ヒラメにおけるエドワジエラ症は腸内細菌科のグラム陰性で運動性通性嫌気性の短桿菌であるEdwardsiella .anguillarum (エドワジエラ アングイラルム) 及びE.psicicida (エドワジエラ ピシシダ)によって引き起こされる疾病です。
かつてはE.tarda (エドワジエラ タルダ)として総称されていたが、近年分類されてヒラメから分離されたエドワジエラがE.psicicida であり、マダイから分離されたエドワジエラがE.anguillarum とされています。
主な症状としては腹部充満、脱腸、出血性腹水の貯留があり、病原菌は腸管や鼻腔を経由して感染し、宿主魚の食細胞中で生存・増殖し、症状を引き起こします。また、高水温期に頻発します。
これらの特徴的な症状によって推定診断が可能となっています。確定診断としては病変部からの分離菌の検査やPCR検査によって行われます。
E.psicicida の病原性メカニズムは以下の通りになっています。
病原体は宿主に付着するためにイソバシンや鞭毛タンパク質、線毛タンパク質などの付着因子を使用します。

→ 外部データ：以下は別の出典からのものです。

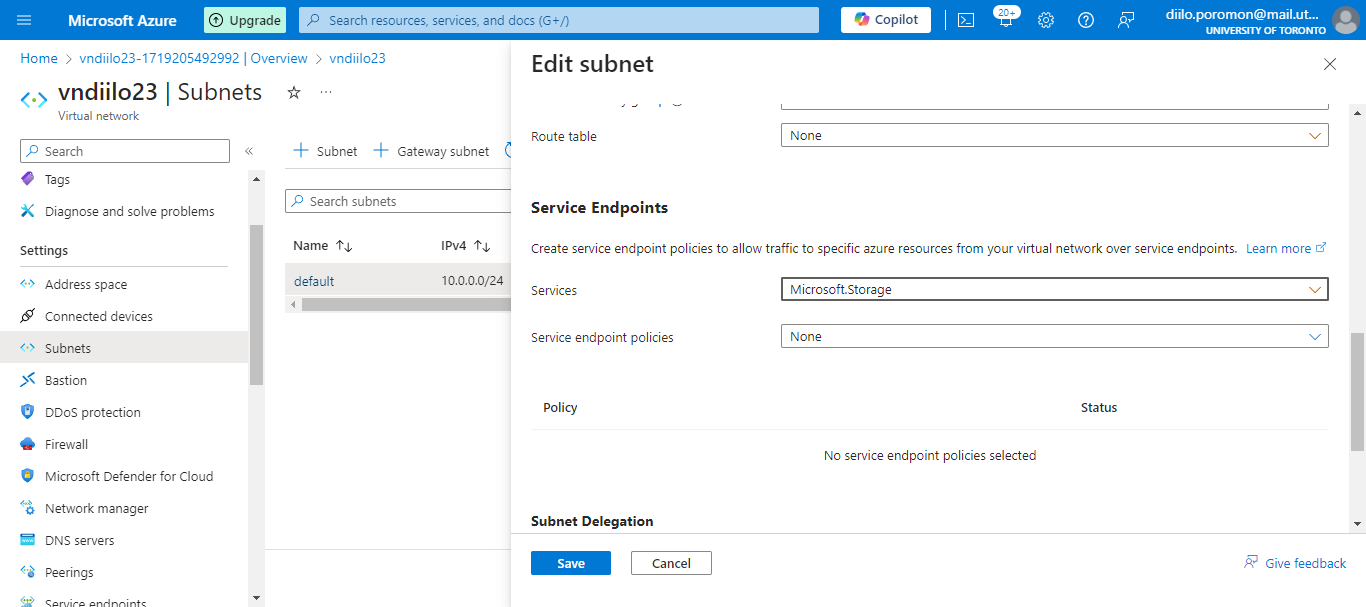Screen dimensions: 1366x607
Task: Launch Copilot from the top bar
Action: pyautogui.click(x=885, y=20)

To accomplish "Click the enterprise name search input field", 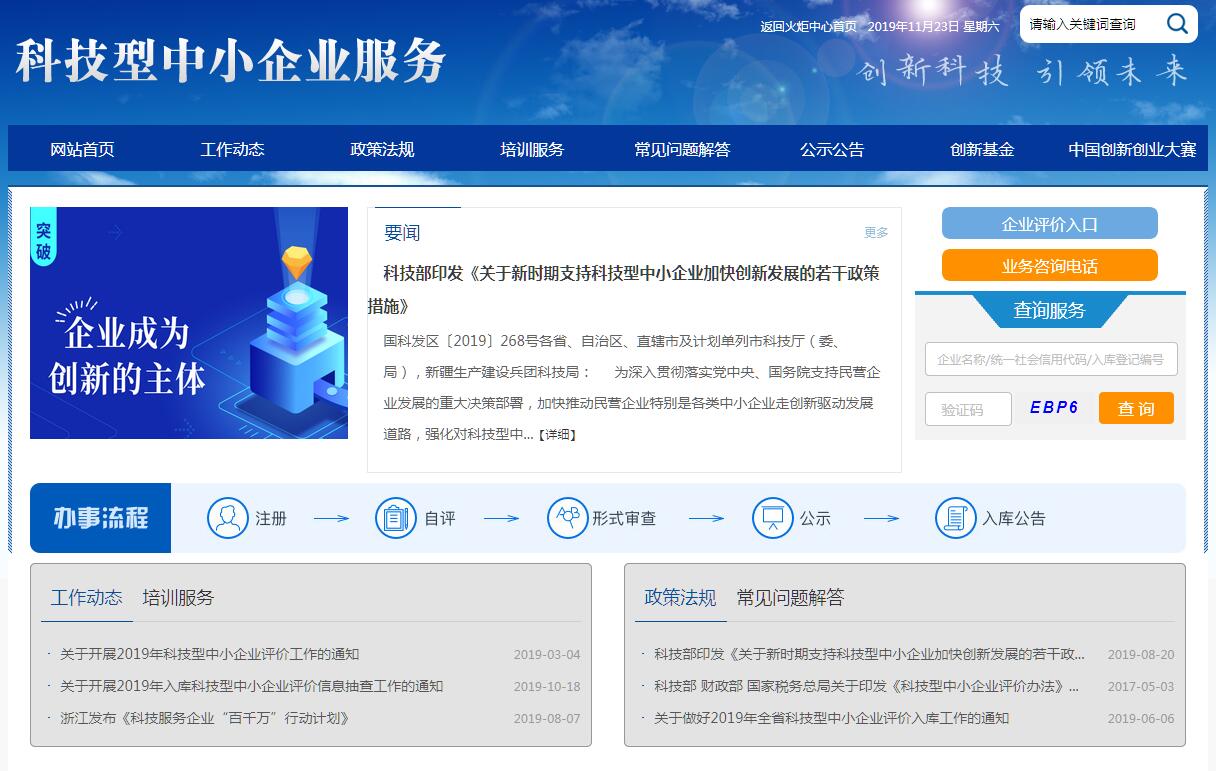I will [x=1051, y=359].
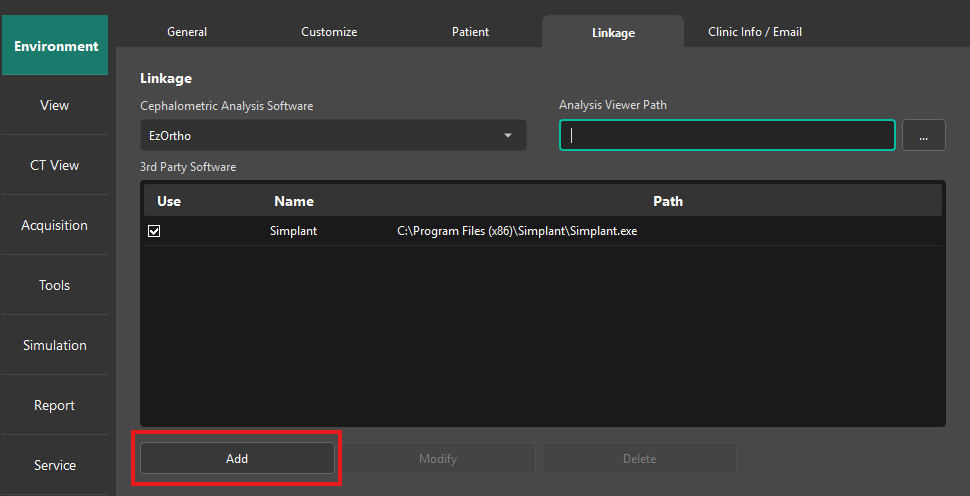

また、ストレスへの耐性として、カタラーゼなどのタンパク質を発現し、酸化ストレスへの耐性やマクロファージ内での生存を可能にすることで、宿主防御への抵抗性をもつため、感染を拡大させやすいのが特徴です。
また、E.anguillarum 及び E.psicicida の特徴として以下のようになっています。
E.anguillarum はL-アラビノースおよびD-マンニトールを発酵したが、E.piscicida は発酵しなかった。さらに、メチオニンおよび硫酸鉄を含まない規定培地では、E.piscicida 及びE. anguillarum の生育が抑制された。フェニルアラニン、チロシン、アラニン、ニコチン酸を含まない規定培地ではE. piscicida の生育が抑制されたのに対し、セリン、システイン、ロイシン、スレオニン、イソロイシンを含まない規定培地ではE. anguillarum の生育が抑制された。ヒラメ血清ではチロシンとアラニンが高濃度で存在し、マダイ血清ではスレオニンとイソロイシンが高濃度で存在するため、E.piscicida 及び E.anguillarum にとって生育に適した条件が整っていると考えられています。